- YOUR ASSIGNMENT -
Give the number of lines in the data that contain "computer", and nothing more.

[Saved entries]
• • • • •
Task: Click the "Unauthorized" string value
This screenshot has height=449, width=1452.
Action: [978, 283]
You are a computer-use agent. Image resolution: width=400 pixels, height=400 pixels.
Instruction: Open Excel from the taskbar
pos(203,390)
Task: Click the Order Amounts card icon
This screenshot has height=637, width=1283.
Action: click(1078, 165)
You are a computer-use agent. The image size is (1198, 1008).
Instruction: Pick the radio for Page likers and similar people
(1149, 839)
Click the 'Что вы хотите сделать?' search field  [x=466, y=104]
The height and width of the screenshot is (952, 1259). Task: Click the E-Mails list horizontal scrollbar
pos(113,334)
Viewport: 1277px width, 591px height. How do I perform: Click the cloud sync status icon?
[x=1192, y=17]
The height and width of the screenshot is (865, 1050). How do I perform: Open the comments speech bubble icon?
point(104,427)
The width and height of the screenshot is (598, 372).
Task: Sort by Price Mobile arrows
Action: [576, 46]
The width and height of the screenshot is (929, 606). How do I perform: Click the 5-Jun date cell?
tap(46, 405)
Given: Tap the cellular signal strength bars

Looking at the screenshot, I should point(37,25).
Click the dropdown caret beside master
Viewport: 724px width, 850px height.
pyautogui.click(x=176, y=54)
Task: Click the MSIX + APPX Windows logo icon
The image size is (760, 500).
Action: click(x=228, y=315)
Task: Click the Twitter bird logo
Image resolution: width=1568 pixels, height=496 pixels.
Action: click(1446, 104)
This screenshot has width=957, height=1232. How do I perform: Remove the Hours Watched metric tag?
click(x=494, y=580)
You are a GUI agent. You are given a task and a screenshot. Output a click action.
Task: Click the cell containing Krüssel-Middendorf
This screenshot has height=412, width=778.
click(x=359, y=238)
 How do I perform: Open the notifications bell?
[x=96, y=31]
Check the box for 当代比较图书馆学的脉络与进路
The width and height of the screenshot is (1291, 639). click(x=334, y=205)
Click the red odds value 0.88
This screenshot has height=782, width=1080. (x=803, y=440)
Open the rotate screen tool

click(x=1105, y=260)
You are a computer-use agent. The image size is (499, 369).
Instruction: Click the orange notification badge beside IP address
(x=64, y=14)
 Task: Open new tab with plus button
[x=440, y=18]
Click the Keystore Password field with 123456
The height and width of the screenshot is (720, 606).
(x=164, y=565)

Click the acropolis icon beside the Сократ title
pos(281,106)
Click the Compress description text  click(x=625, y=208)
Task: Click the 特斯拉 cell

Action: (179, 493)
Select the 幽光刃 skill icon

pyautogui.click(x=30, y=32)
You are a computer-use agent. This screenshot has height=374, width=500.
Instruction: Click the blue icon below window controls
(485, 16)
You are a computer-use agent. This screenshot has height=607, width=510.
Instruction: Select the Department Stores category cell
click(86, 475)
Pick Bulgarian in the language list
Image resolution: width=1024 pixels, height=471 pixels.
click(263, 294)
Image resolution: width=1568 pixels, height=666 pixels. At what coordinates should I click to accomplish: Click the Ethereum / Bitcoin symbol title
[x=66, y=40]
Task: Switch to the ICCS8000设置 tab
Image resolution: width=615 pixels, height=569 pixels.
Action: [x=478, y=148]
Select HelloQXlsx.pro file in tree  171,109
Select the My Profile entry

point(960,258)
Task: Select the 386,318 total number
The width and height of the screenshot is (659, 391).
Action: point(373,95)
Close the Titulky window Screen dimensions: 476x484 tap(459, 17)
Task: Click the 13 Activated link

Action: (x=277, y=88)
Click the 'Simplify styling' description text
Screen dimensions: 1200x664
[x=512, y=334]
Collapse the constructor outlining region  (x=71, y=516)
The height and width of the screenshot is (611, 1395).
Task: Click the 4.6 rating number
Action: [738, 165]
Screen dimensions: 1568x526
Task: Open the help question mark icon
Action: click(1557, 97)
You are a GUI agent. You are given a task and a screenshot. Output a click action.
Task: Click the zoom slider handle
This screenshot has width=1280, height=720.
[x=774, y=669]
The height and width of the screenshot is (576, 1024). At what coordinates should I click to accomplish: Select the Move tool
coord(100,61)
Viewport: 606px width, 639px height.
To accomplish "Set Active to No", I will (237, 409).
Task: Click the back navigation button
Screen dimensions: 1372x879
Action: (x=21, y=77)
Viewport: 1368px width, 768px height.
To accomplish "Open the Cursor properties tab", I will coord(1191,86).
• • • • •
- RESPONSE BOX -
5